Less volatility in the market also eroded trading opportunities, though Total managed to partially offset those lower earnings with better margins in refining.

Cash flow from operating activities came to $2.2 billion versus $5.1 billion a year earlier, the company said. Net debt jumped to $14.2 billion from $6.3 billion at the end of 2023.

The higher gearing is a “modest headwind”, said analysts at JPMorgan, adding the results were “fundamentally sound”.

The shares were up 0.6% as of 1001 GMT.

Hydrocarbon production was roughly stable versus the prior quarter at 2.46 million barrels of oil equivalent per day (mboed), but is forecast to drop to 2.40-2.45 mboed in the second quarter of the year due to planned maintenance.

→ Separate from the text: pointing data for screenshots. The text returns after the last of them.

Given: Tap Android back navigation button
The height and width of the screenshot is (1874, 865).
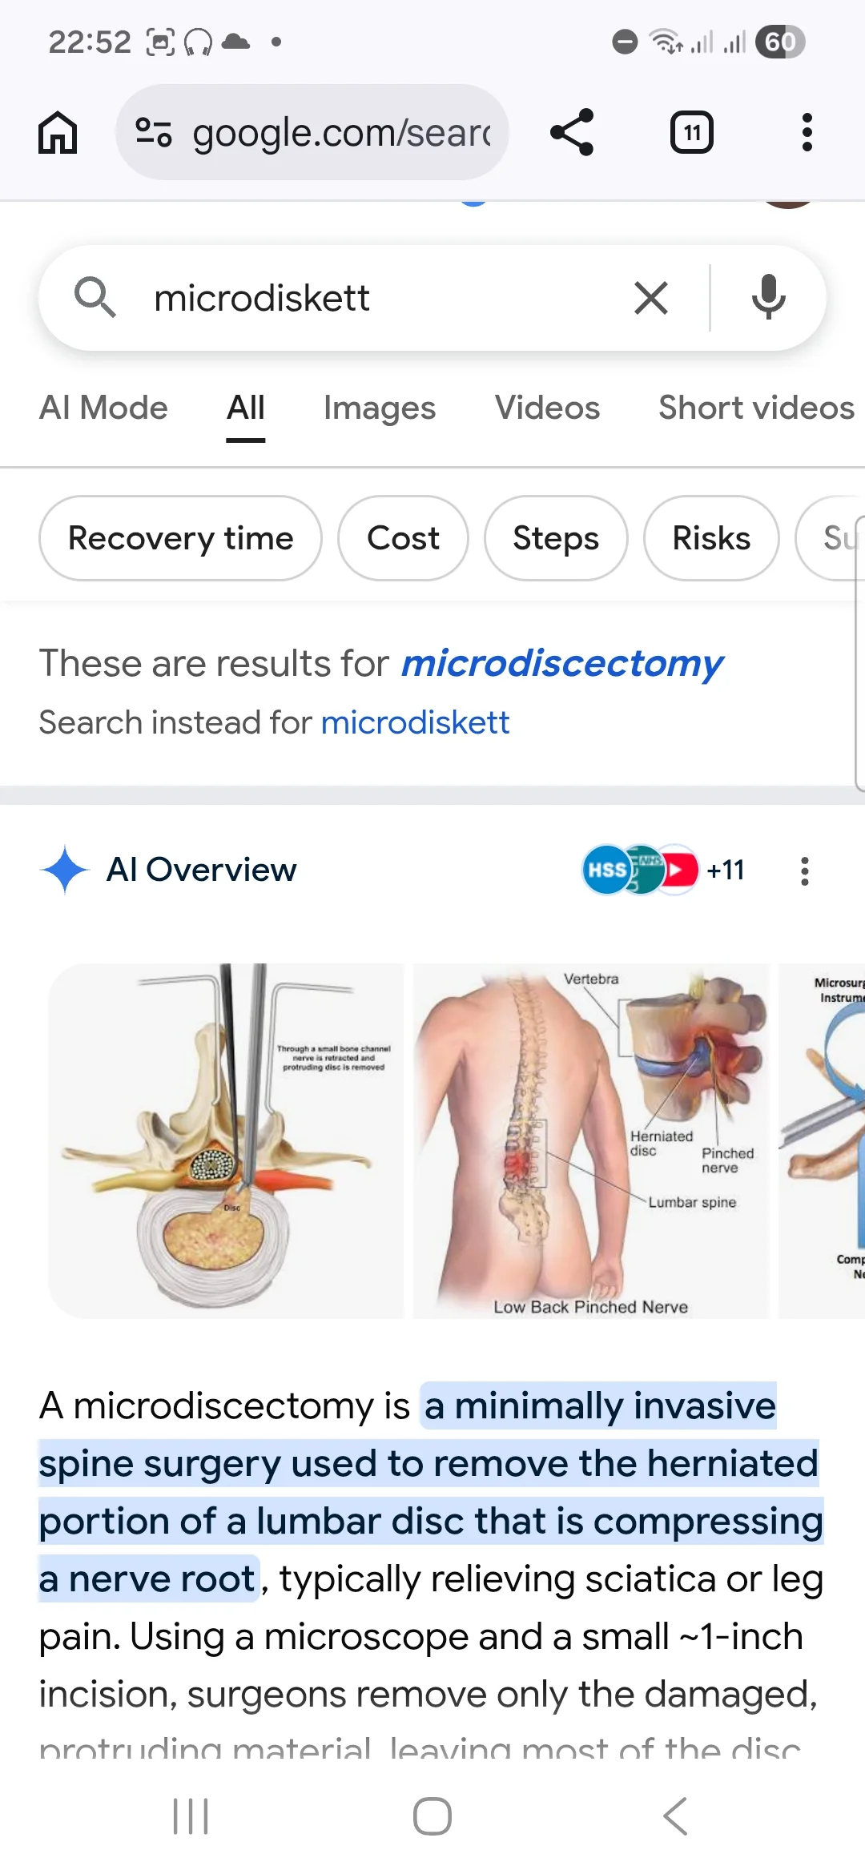Looking at the screenshot, I should click(x=674, y=1816).
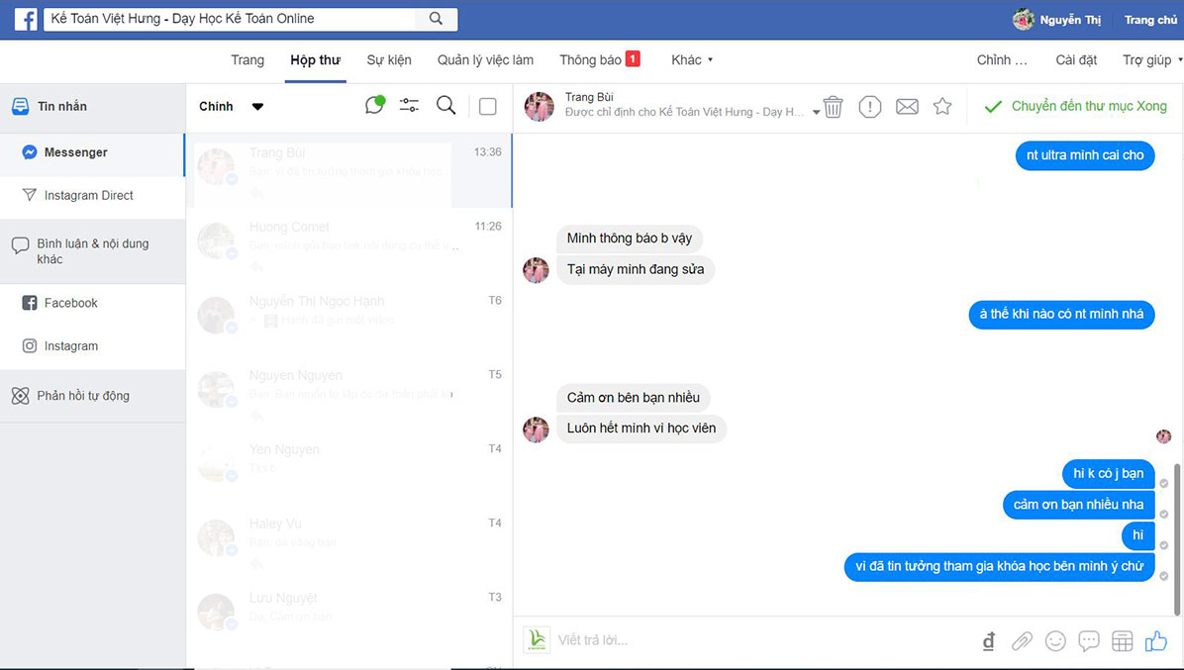The width and height of the screenshot is (1184, 670).
Task: Send a thumbs-up like
Action: click(x=1155, y=641)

Total expects natural gas profits to rise again over winter 2024-2025 as demand recovers in Asia and as little new LNG capacity comes online.

It forecast a winter gas price above $11/Mbtu, versus a current European price between $8-10/Mbtu.

But refining margins are set to fall, as higher oil prices currently around $90 per barrel are making refining less profitable going into the second quarter, with the trend likely to continue due to geopolitical tensions and decisions by OPEC+ countries to limit production via quotas.

The company also confirmed it plans $2 billion in share buybacks in the second quarter, and retained net investment guidance of $17-$18 billion this year, with $5 billion going to its growing Integrated Power business.

Total is investing in renewables alongside growing output of oil and gas, a strategy that has come under criticism in Europe.

CEO Patrick Pouyanne has said that more interest in the firm from U.S. investors could make “a case” for listing the company in New York, according to a Bloomberg report on Friday.

The company declined to comment on the report.